On Saturday, 22 April 2000, at 3pm, the plaintiff, which is a rental car company, entered into a hire agreement with the defendant of Vaivase-uta for the hire of one of its rental cars, a two door GEO Sidekick Tracker, by the defendant. Even though the defendant in one of her affidavits filed in the present proceedings, states that the hire agreement was made between her employer and the plaintiff, I am satisfied by the affidavits filed by the plaintiff and from the hire agreement, a copy of which was produced by the plaintiff, that the hire agreement was made between the defendant, herself, and the plaintiff. Under the terms of the agreement, the hire by the defendant of the plaintiff’s rental car was for two days, from Saturday 22 April 2000 at 3pm to Monday 24 April at 8am when the car was to be turned in. The rate of hire was $130 per day. In terms of the agreement, the defendant also took out and paid the premiums for an insurance cover for the two days duration of the hire.


Under clause 5 of the agreement, the defendant was liable up to a limit of $1,200 for costs of repairs and loss of use of the car arising from any damage caused to the car. For any damage over and above that limit, the excess would be covered by the insurance.
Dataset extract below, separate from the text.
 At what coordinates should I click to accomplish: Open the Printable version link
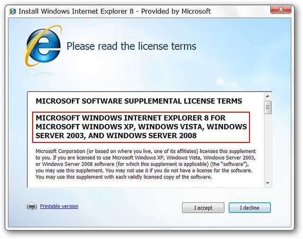tap(59, 206)
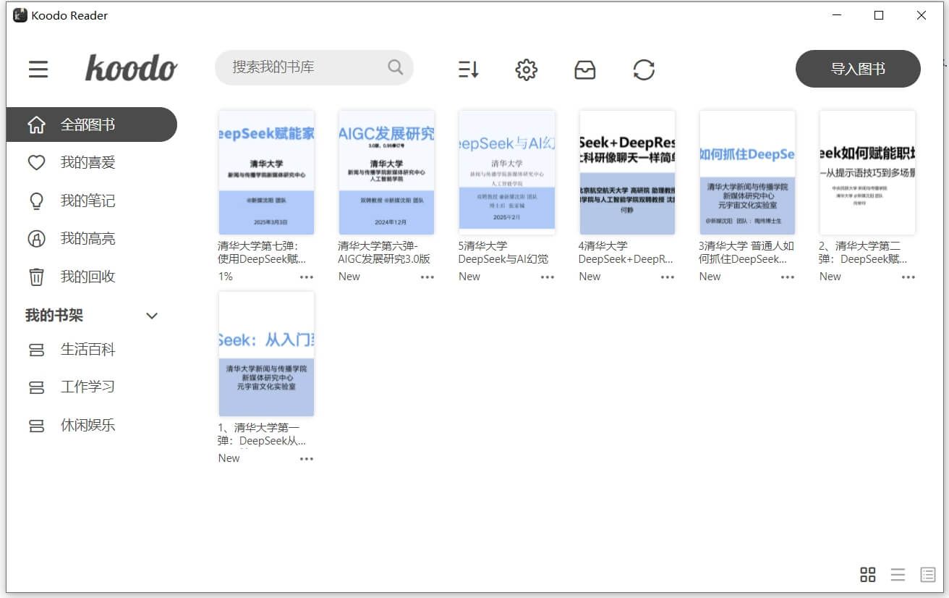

However, if the damage to the car was the result of the negligent or unsafe manner in which the car was used, operated or driven, the insurance would not apply and the defendant, herself, would have to pay the costs of repairs to the car including any consequential costs for loss of use at the rate of $50 per day during the period the car is being repaired. By clause 9 of the agreement, the insurance would cover any third party property damage arising from the use of the car up to a maximum of $100,000. Without insurance, the defendant would be solely liable for all third party property damage arising from the use of the car.


It is not entirely clear whether the defendant turned in the car on Monday, 24 April 2000, as she was supposed to do under the hire agreement. What is clear is that she is indebted to the plaintiff for rent for one extra day. It is also clear that the defendant continued to use the car after 24 April without paying any more premium to keep the insurance afoot. Then on 27 April, the car, whilst being driven by the defendant, became involved in a head-on collision with a taxi and both vehicles were badly damaged. As a result of that collision, the defendant was charged by the police with careless driving. She pleaded guilty and was convicted of the charge.


A letter, apparently prepared by the plaintiff, was signed by the plaintiff’s general manager and the defendant on 27 April 2000 which was the day the accident occurred. As far as relevant for present purposes, this letter provides:


"Dear Client,


Under the Car Hire agreement you signed when you hired the said vehicle, you agreed to the conditions of the insurance.


These conditions are that if you damage the said vehicle to the extent of $1,500 then you must pay the excess on the vehicle of $1,500.


This amount must be paid in 3 weeks of the damage being reported to our offices.


....


This letter serves to witness your agreement and undertaking of the conditions set out above."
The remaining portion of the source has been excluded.